His thoughts about the dog are
interrupted by his obtrusive sister, “I think you’re lying,
Simon.”

She’s standing next to him with her
pail of goat milk. They try to reserve the goat milk for the
children since it has a higher nutrient value. They use whatever
the children don’t drink to make cheese, usually about once a
month. His mother used to like goat cheese rolled in roasted
walnuts for dipping crudités in.

“What are you talking about now?” he
asks irritably.

“The same thing, ya’ dork,” she
teases.

Simon fails to find the humor. He
scowls up at her from his milking stool. She bumps her knee against
his shoulder.

“Cut it out,” he chides. “I’m trying
to work.”

“Ohhh, you are so
serious, aren’t you?” she jokes.
“Or is it
that you just don’t want to talk about this particular
subject?”

“Go away,” he grinds out
through his gritted teeth. He’s not ready to discuss his feelings
for Sam with his nosy sister or anyone else for that matter. He’s
not
ready
to deal with his feelings for Sam even in his own head. They
are feelings that are inappropriate and unwelcome.
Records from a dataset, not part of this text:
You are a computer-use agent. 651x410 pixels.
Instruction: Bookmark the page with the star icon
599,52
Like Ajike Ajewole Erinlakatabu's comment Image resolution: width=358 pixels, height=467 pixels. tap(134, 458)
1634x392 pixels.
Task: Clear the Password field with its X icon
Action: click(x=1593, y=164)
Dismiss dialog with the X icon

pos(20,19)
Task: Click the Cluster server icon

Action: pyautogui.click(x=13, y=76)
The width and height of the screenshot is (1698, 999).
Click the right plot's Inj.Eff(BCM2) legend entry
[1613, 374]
She doesn’t leave but pulls her stool
closer and sets her pail in the stainless steel sink behind
them.

“How does she feel about you? Do you
know?” she presses.

Simon
frowns,
shakes his head with
irritation and says, “Like a big brother. As it
should
be.”

His sister is quiet for an unusually
long time until he finally looks up at her to find Paige staring
thoughtfully at him as if she is considering what he’s said and
doesn’t quite believe it.

“Drop it,” Simon warns.

“Hey, I’m just teasing,” she says in a
softer tone. “I just care about you, little brother.”

“I know,” he mumbles.

She
pets
the cow’s flank. In
return,
Paige gets
a flick of the cow’s tail to her face. Simon chuckles. His sister
gives him a fiery glare. He chuckles again.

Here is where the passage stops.